What the task requires
Copy out every line of the data exactly.

Saved entries

━━━━━━

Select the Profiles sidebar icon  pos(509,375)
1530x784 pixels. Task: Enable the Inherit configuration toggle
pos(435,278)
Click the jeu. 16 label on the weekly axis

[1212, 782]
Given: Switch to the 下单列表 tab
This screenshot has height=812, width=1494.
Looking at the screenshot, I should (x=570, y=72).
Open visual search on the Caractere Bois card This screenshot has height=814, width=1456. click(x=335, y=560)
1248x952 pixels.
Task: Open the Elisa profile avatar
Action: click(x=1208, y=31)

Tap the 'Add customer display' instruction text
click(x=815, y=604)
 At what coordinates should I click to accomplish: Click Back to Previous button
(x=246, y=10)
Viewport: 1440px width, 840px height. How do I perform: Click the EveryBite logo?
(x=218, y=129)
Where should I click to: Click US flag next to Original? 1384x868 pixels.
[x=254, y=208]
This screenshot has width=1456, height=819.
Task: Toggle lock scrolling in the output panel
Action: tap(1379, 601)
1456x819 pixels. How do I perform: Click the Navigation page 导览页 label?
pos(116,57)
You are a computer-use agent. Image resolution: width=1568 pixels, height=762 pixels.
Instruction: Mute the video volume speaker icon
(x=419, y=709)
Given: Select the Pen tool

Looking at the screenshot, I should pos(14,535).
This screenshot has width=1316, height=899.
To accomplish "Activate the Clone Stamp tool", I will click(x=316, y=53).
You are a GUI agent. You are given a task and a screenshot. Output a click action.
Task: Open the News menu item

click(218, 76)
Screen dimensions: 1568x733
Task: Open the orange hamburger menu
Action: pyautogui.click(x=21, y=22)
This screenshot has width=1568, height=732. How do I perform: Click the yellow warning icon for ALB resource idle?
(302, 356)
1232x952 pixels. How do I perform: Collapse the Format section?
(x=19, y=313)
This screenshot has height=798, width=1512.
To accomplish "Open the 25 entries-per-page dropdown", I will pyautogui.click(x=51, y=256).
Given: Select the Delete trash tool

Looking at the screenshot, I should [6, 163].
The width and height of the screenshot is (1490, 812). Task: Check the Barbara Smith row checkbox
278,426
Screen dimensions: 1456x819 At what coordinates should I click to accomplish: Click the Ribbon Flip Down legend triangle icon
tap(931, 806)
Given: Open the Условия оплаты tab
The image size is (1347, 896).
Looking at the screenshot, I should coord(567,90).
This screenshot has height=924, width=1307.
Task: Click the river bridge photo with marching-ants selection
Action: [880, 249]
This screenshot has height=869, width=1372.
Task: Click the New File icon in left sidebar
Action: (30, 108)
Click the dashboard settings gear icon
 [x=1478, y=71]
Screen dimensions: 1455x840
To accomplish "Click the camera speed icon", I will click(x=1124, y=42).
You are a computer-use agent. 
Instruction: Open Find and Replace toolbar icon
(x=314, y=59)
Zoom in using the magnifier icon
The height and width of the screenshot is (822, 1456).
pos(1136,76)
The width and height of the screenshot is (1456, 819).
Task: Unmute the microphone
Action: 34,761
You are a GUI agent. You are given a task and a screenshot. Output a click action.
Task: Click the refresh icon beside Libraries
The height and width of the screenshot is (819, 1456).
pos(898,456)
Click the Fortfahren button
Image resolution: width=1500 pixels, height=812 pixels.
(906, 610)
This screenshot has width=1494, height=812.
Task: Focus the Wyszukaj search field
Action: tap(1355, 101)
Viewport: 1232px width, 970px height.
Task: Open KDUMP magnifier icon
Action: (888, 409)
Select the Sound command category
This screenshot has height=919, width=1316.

━━━━━━

Reply
Select the Profiles sidebar icon  pos(509,375)
1530x784 pixels. Task: Enable the Inherit configuration toggle
pos(435,278)
Click the jeu. 16 label on the weekly axis

[1212, 782]
Given: Switch to the 下单列表 tab
This screenshot has height=812, width=1494.
Looking at the screenshot, I should (x=570, y=72).
Open visual search on the Caractere Bois card This screenshot has height=814, width=1456. click(x=335, y=560)
1248x952 pixels.
Task: Open the Elisa profile avatar
Action: click(x=1208, y=31)

Tap the 'Add customer display' instruction text
click(x=815, y=604)
 At what coordinates should I click to accomplish: Click Back to Previous button
(x=246, y=10)
Viewport: 1440px width, 840px height. How do I perform: Click the EveryBite logo?
(x=218, y=129)
Where should I click to: Click US flag next to Original? 1384x868 pixels.
[x=254, y=208]
This screenshot has width=1456, height=819.
Task: Toggle lock scrolling in the output panel
Action: tap(1379, 601)
1456x819 pixels. How do I perform: Click the Navigation page 导览页 label?
pos(116,57)
You are a computer-use agent. Image resolution: width=1568 pixels, height=762 pixels.
Instruction: Mute the video volume speaker icon
(x=419, y=709)
Given: Select the Pen tool

Looking at the screenshot, I should pos(14,535).
This screenshot has width=1316, height=899.
To accomplish "Activate the Clone Stamp tool", I will click(x=316, y=53).
You are a GUI agent. You are given a task and a screenshot. Output a click action.
Task: Open the News menu item

click(218, 76)
Screen dimensions: 1568x733
Task: Open the orange hamburger menu
Action: pyautogui.click(x=21, y=22)
This screenshot has width=1568, height=732. How do I perform: Click the yellow warning icon for ALB resource idle?
(302, 356)
1232x952 pixels. How do I perform: Collapse the Format section?
(x=19, y=313)
This screenshot has height=798, width=1512.
To accomplish "Open the 25 entries-per-page dropdown", I will pyautogui.click(x=51, y=256).
Given: Select the Delete trash tool

Looking at the screenshot, I should [6, 163].
The width and height of the screenshot is (1490, 812). Task: Check the Barbara Smith row checkbox
278,426
Screen dimensions: 1456x819 At what coordinates should I click to accomplish: Click the Ribbon Flip Down legend triangle icon
tap(931, 806)
Given: Open the Условия оплаты tab
The image size is (1347, 896).
Looking at the screenshot, I should coord(567,90).
This screenshot has height=924, width=1307.
Task: Click the river bridge photo with marching-ants selection
Action: [880, 249]
This screenshot has height=869, width=1372.
Task: Click the New File icon in left sidebar
Action: (30, 108)
Click the dashboard settings gear icon
 [x=1478, y=71]
Screen dimensions: 1455x840
To accomplish "Click the camera speed icon", I will click(x=1124, y=42).
You are a computer-use agent. 
Instruction: Open Find and Replace toolbar icon
(x=314, y=59)
Zoom in using the magnifier icon
The height and width of the screenshot is (822, 1456).
pos(1136,76)
The width and height of the screenshot is (1456, 819).
Task: Unmute the microphone
Action: 34,761
You are a GUI agent. You are given a task and a screenshot. Output a click action.
Task: Click the refresh icon beside Libraries
The height and width of the screenshot is (819, 1456).
pos(898,456)
Click the Fortfahren button
Image resolution: width=1500 pixels, height=812 pixels.
(906, 610)
This screenshot has width=1494, height=812.
Task: Focus the Wyszukaj search field
Action: tap(1355, 101)
Viewport: 1232px width, 970px height.
Task: Open KDUMP magnifier icon
Action: (888, 409)
Select the Sound command category
This screenshot has height=919, width=1316.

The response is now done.